Virtual Reality by Kathleen McPhilemy
– Reviewed by Emma Lee –
Virtual Reality is an unpaginated, £3 pamphlet containing one long sequence and three shorter poems, originally published in 1993. It opens with the titular sequence, which has nothing to do with a computer generated world (the more recent understanding of the phrase ‘virtual reality’), adding to my sense of a dislocated narrator:
I carry the jar of my not unhappiness
carefully; the least shock might rupture
the atmosphere of almost that surrounds me.
There are no messages and the whole business
of folding twists of papers into bottles
became too difficult, a waste of hope.This is easier: resisting invitations
I draw my ghosts, inscribe my dancing partners
on the misty condensations of the glass.
I take the veil to make myself effective
myself enclosed, I can go into the world
the one-way time marked on clocks and watches.Don’t be surprised if my answers seen disjointed
my eyes lacklustre; I’m tired dancing days
away in the occult kingdom. I’ve had more lives
than any cat could hope for; played my games
of love and pain with empty names of feelings
wipe successive partners from the glass.
This is a mood-piece, sustaining fragile stability – “not unhappiness” – carefully curating and striving towards neutral balance. The speaker would like to move forwards in time, but finds they can’t leave the past behind, so they are stuck in the present. The work carries a sense of dislocation, of a speaker observing her world but not entirely engaging with it. This atmosphere is sustained throughout, ending:
The unacknowledged ones whose lives are real
once only, set in danger, send us tidings
time-marked words that reach us as events
particular sayings we must listen to
stringently, answer, transmit, translate
underwriting our own names and the date.
There’s a note of irony in this listening and underwriting, a hint that the speaker knows her life is unacknowledged and her work unreciprocated.
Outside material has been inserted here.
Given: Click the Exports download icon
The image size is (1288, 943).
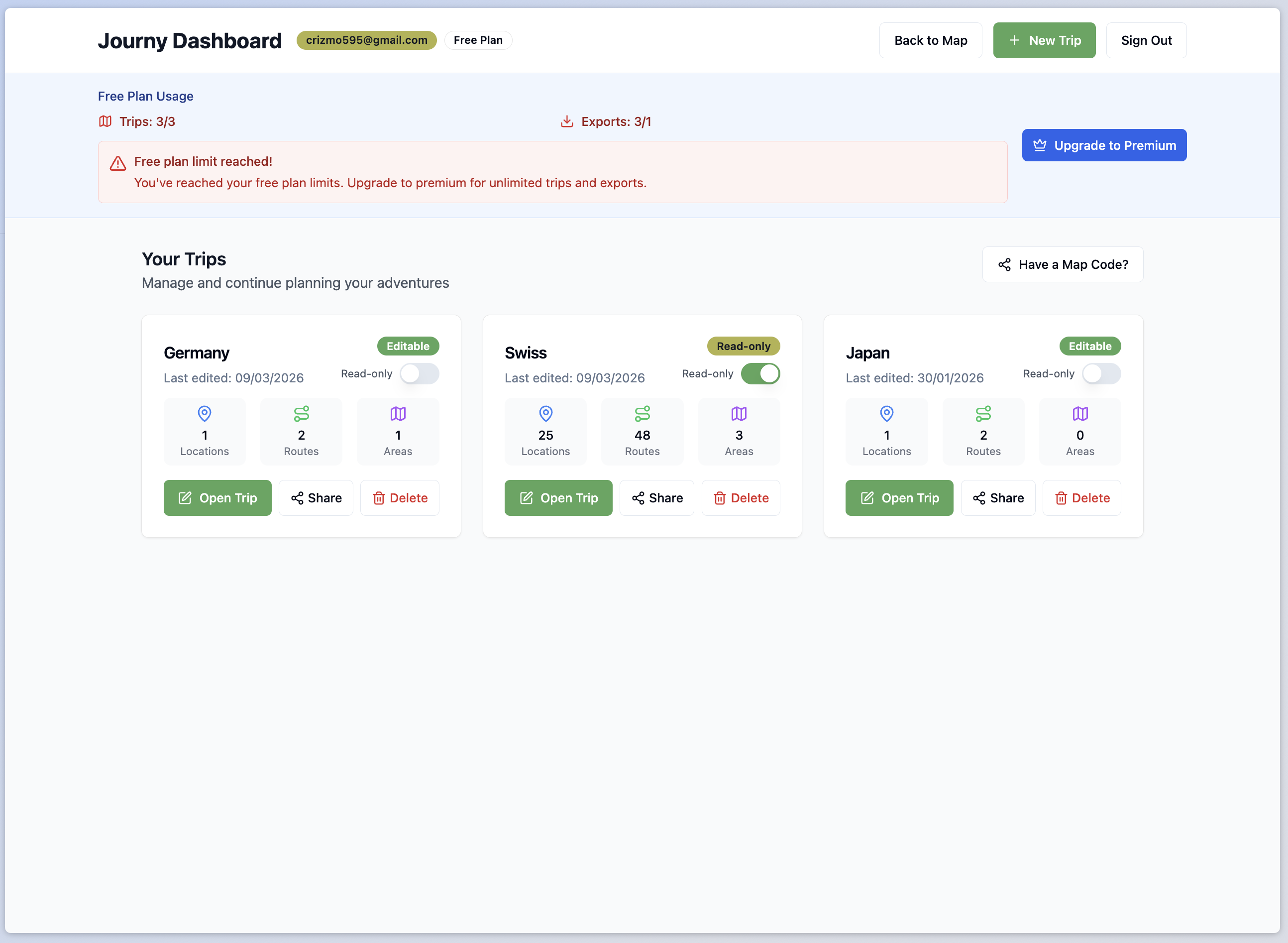Looking at the screenshot, I should [x=566, y=121].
It’s left to the reader to decide whether she is offering advice, or telling others not to live the life she’s lived. Whereas impreciseness works in this poem – those “successive partners” the reader never finds anything out about, other than as objects to catalogue – it fails in one of the other poems, “Metaphysics as a Guide to the Oxford Ice Rink” (in which ‘she’ is the narrator’s daughter):
Peacock boys in gaudy hockey boots
are momentary angels scorching ice.
The panto star is dancing in the centre
dazzling in Lycra, nowhere else but now.
She practises a spin, she is herself entirely
light and heat, charged to her finger ends
she generates the patterns of the dancers
and reaches me and warms me, beyond the barrier.
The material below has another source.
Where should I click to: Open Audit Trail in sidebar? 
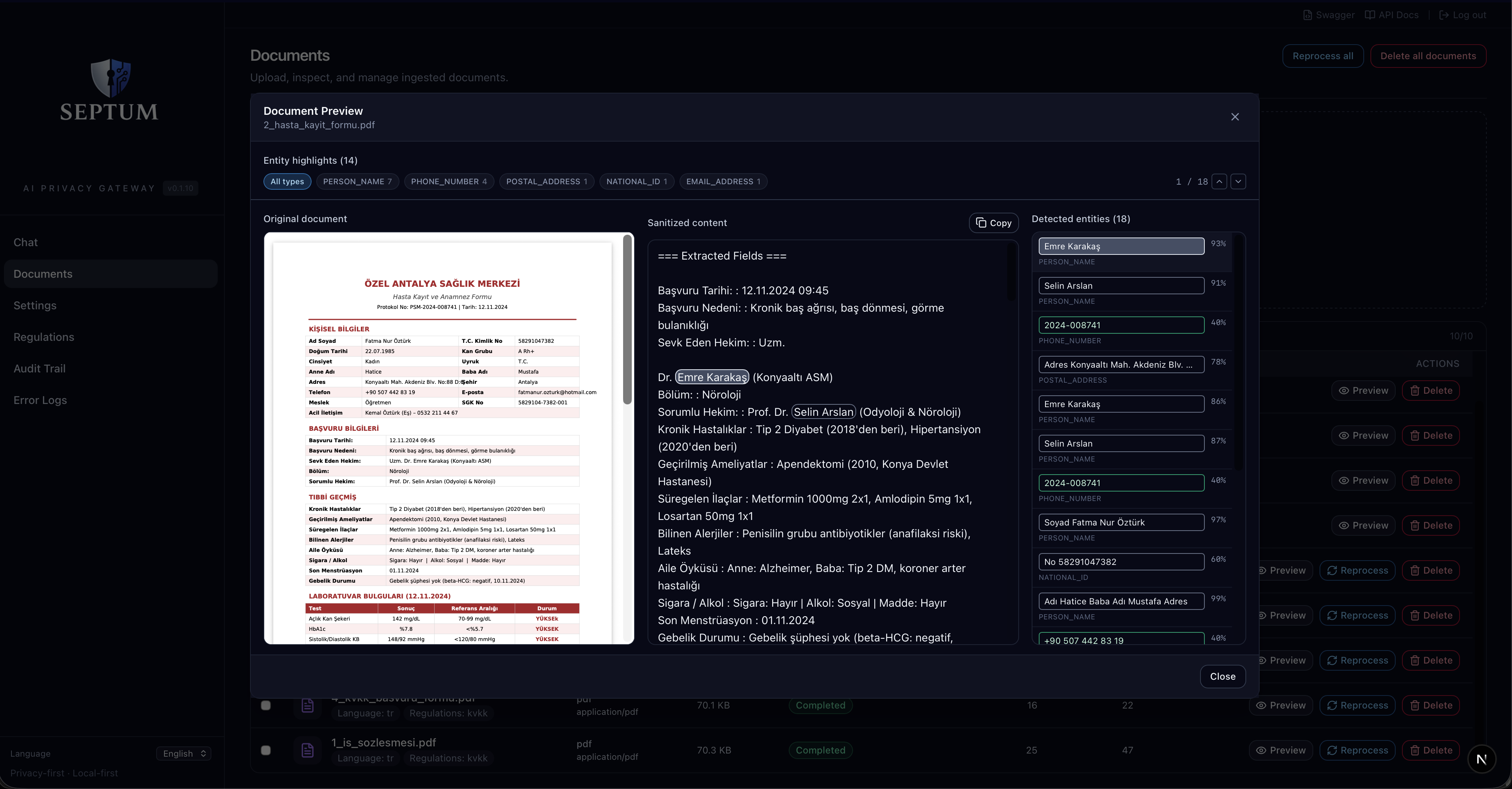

I struggled to picture the scene beyond a general skating session at an ice rink in Oxford, because normally ice-hockey players wouldn’t share rink space with figure skaters. I couldn’t see “the panto star is dancing in the centre” since ice-dancers work in pairs and spread across the rink and I didn’t see a reason to use ‘dance’ as a substitute for ‘skate’. Perhaps my knowledge is getting in the way, but I wanted more specificity here.